= Sound limiter =

Environmental noise control device

A sound limiter or noise limiter is a digital device fitted with a microphone to measure the sound pressure level of environmental noise, expressed by the decibel logarithmic unit (dB). If the environmental noise level as measured by the microphone exceeds a pre-set level for a certain amount of time (e.g. 5 seconds), the limiter’s circuitry will cut the power supply to the musical equipment and PA system requiring the venue's staff to reset the system.

Sound limiters are commonly installed at live music venues, including private venues and particularly those that host wedding receptions with live wedding bands.
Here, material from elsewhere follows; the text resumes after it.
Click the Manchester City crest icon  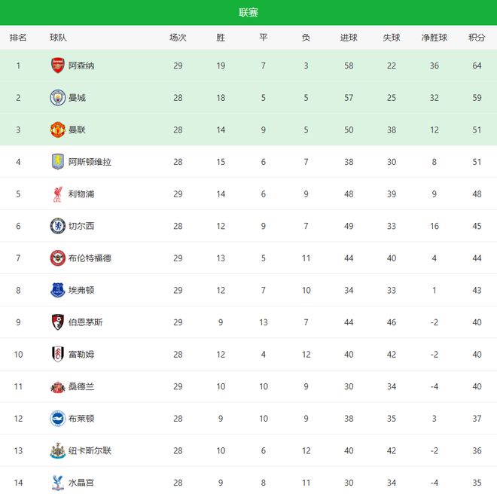click(58, 97)
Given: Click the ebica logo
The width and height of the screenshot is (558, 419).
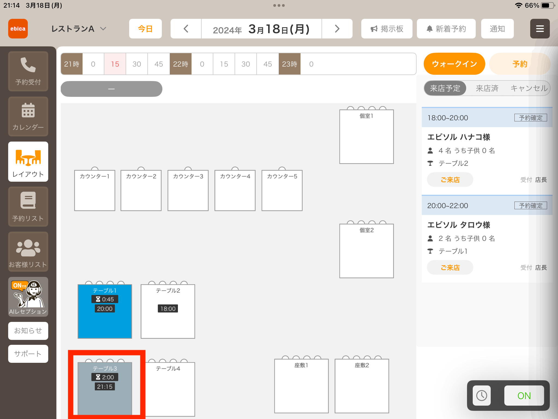Looking at the screenshot, I should [18, 29].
The visual indicator on the limiter works most commonly on a “traffic light” system: green = no problem, amber = sound levels approaching the threshold, red = threshold breached. If the light stays red for more than a few seconds, then the limiter will take action and cut the power.

Sound limiters are often set quite aggressively, effectively making it impossible for some types of performance to take place without tripping the limiter, for example an unamplified drumkit may trip a limiter on its own. While limiters can help reduce disturbance of other properties nearby, if set badly they can spoil live performances.

Although there is no legal requirement to install a sound limiter, they are a reasonably inexpensive piece of equipment, which can help prevent complaints as part of a sound control plan and also protect the health of staff by ensuring that the levels do not exceed those set by The Control of Noise at Work regulations 2005.